▶ **What is being asked**:
Every record below is to be restated word for word.

#####

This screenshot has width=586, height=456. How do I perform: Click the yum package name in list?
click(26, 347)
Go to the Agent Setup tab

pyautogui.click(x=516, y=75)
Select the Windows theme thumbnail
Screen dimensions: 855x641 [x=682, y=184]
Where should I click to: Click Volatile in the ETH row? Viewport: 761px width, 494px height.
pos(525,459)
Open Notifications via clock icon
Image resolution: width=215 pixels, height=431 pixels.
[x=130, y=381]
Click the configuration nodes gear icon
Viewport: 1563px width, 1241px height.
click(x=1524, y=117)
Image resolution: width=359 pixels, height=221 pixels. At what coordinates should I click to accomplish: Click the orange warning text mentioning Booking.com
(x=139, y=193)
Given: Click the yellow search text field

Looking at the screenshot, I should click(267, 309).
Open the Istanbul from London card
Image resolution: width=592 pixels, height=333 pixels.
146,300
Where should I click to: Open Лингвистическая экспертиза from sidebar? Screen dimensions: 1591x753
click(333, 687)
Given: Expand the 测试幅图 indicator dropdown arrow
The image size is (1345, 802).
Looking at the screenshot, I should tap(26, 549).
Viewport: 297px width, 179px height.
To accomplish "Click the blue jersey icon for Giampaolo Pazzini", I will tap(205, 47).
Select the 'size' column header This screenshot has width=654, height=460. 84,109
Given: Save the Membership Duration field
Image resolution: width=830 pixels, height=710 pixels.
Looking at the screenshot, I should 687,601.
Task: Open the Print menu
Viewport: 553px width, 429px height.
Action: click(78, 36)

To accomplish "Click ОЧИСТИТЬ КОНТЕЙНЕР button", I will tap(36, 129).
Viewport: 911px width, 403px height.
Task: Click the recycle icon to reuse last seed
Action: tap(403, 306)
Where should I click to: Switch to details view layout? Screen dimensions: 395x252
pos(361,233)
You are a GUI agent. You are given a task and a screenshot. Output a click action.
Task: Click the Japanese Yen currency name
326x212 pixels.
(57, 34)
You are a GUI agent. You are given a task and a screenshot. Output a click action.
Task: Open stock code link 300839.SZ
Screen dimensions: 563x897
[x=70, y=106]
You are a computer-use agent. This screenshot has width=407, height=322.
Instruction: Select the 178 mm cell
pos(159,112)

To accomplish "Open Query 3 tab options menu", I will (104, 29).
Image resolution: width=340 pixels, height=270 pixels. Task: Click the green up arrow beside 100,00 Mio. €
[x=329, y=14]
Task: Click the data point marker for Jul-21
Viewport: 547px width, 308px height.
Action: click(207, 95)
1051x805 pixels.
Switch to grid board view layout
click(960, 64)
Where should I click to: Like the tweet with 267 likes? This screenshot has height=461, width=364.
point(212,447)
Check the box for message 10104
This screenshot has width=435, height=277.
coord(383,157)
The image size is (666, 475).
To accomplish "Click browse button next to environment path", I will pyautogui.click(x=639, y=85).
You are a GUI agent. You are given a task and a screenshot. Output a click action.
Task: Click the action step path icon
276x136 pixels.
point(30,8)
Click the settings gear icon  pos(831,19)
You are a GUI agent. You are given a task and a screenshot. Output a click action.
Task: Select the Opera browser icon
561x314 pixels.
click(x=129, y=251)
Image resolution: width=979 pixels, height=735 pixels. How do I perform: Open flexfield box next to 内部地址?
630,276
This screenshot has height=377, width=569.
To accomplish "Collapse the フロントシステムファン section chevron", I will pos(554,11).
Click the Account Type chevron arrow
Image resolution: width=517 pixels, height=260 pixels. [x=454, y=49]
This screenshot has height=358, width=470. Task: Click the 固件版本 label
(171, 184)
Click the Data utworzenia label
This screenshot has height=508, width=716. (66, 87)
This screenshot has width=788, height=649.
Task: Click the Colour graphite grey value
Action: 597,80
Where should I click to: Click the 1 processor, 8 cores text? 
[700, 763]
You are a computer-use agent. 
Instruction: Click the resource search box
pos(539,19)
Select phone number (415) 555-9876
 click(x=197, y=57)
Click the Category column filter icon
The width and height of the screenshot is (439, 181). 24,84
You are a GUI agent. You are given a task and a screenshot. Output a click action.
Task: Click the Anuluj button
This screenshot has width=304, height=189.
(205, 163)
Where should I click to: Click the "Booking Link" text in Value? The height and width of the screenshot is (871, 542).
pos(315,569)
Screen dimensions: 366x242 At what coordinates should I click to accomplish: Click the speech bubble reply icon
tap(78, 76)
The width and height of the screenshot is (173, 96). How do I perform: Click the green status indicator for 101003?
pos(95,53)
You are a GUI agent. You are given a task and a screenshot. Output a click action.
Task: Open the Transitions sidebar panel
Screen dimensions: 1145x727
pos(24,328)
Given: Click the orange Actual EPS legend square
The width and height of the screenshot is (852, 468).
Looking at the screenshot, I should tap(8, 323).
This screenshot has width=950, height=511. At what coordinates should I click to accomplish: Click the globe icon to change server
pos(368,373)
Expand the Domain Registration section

#####

▶ **Answer**:
This screenshot has width=586, height=456. How do I perform: Click the yum package name in list?
click(26, 347)
Go to the Agent Setup tab

pyautogui.click(x=516, y=75)
Select the Windows theme thumbnail
Screen dimensions: 855x641 [x=682, y=184]
Where should I click to: Click Volatile in the ETH row? Viewport: 761px width, 494px height.
pos(525,459)
Open Notifications via clock icon
Image resolution: width=215 pixels, height=431 pixels.
[x=130, y=381]
Click the configuration nodes gear icon
Viewport: 1563px width, 1241px height.
click(x=1524, y=117)
Image resolution: width=359 pixels, height=221 pixels. At what coordinates should I click to accomplish: Click the orange warning text mentioning Booking.com
(x=139, y=193)
Given: Click the yellow search text field

Looking at the screenshot, I should click(267, 309).
Open the Istanbul from London card
Image resolution: width=592 pixels, height=333 pixels.
146,300
Where should I click to: Open Лингвистическая экспертиза from sidebar? Screen dimensions: 1591x753
click(333, 687)
Given: Expand the 测试幅图 indicator dropdown arrow
The image size is (1345, 802).
Looking at the screenshot, I should tap(26, 549).
Viewport: 297px width, 179px height.
To accomplish "Click the blue jersey icon for Giampaolo Pazzini", I will tap(205, 47).
Select the 'size' column header This screenshot has width=654, height=460. 84,109
Given: Save the Membership Duration field
Image resolution: width=830 pixels, height=710 pixels.
Looking at the screenshot, I should 687,601.
Task: Open the Print menu
Viewport: 553px width, 429px height.
Action: click(78, 36)

To accomplish "Click ОЧИСТИТЬ КОНТЕЙНЕР button", I will tap(36, 129).
Viewport: 911px width, 403px height.
Task: Click the recycle icon to reuse last seed
Action: tap(403, 306)
Where should I click to: Switch to details view layout? Screen dimensions: 395x252
pos(361,233)
You are a GUI agent. You are given a task and a screenshot. Output a click action.
Task: Click the Japanese Yen currency name
326x212 pixels.
(57, 34)
You are a GUI agent. You are given a task and a screenshot. Output a click action.
Task: Open stock code link 300839.SZ
Screen dimensions: 563x897
[x=70, y=106]
You are a computer-use agent. This screenshot has width=407, height=322.
Instruction: Select the 178 mm cell
pos(159,112)

To accomplish "Open Query 3 tab options menu", I will (104, 29).
Image resolution: width=340 pixels, height=270 pixels. Task: Click the green up arrow beside 100,00 Mio. €
[x=329, y=14]
Task: Click the data point marker for Jul-21
Viewport: 547px width, 308px height.
Action: click(207, 95)
1051x805 pixels.
Switch to grid board view layout
click(960, 64)
Where should I click to: Like the tweet with 267 likes? This screenshot has height=461, width=364.
point(212,447)
Check the box for message 10104
This screenshot has width=435, height=277.
coord(383,157)
The image size is (666, 475).
To accomplish "Click browse button next to environment path", I will pyautogui.click(x=639, y=85).
You are a GUI agent. You are given a task and a screenshot. Output a click action.
Task: Click the action step path icon
276x136 pixels.
point(30,8)
Click the settings gear icon  pos(831,19)
You are a GUI agent. You are given a task and a screenshot. Output a click action.
Task: Select the Opera browser icon
561x314 pixels.
click(x=129, y=251)
Image resolution: width=979 pixels, height=735 pixels. How do I perform: Open flexfield box next to 内部地址?
630,276
This screenshot has height=377, width=569.
To accomplish "Collapse the フロントシステムファン section chevron", I will pos(554,11).
Click the Account Type chevron arrow
Image resolution: width=517 pixels, height=260 pixels. [x=454, y=49]
This screenshot has height=358, width=470. Task: Click the 固件版本 label
(171, 184)
Click the Data utworzenia label
This screenshot has height=508, width=716. (66, 87)
This screenshot has width=788, height=649.
Task: Click the Colour graphite grey value
Action: 597,80
Where should I click to: Click the 1 processor, 8 cores text? 
[700, 763]
You are a computer-use agent. 
Instruction: Click the resource search box
pos(539,19)
Select phone number (415) 555-9876
 click(x=197, y=57)
Click the Category column filter icon
The width and height of the screenshot is (439, 181). 24,84
You are a GUI agent. You are given a task and a screenshot. Output a click action.
Task: Click the Anuluj button
This screenshot has width=304, height=189.
(205, 163)
Where should I click to: Click the "Booking Link" text in Value? The height and width of the screenshot is (871, 542).
pos(315,569)
Screen dimensions: 366x242 At what coordinates should I click to accomplish: Click the speech bubble reply icon
tap(78, 76)
The width and height of the screenshot is (173, 96). How do I perform: Click the green status indicator for 101003?
pos(95,53)
You are a GUI agent. You are given a task and a screenshot. Output a click action.
Task: Open the Transitions sidebar panel
Screen dimensions: 1145x727
pos(24,328)
Given: Click the orange Actual EPS legend square
The width and height of the screenshot is (852, 468).
Looking at the screenshot, I should tap(8, 323).
This screenshot has width=950, height=511. At what coordinates should I click to accomplish: Click the globe icon to change server
pos(368,373)
Expand the Domain Registration section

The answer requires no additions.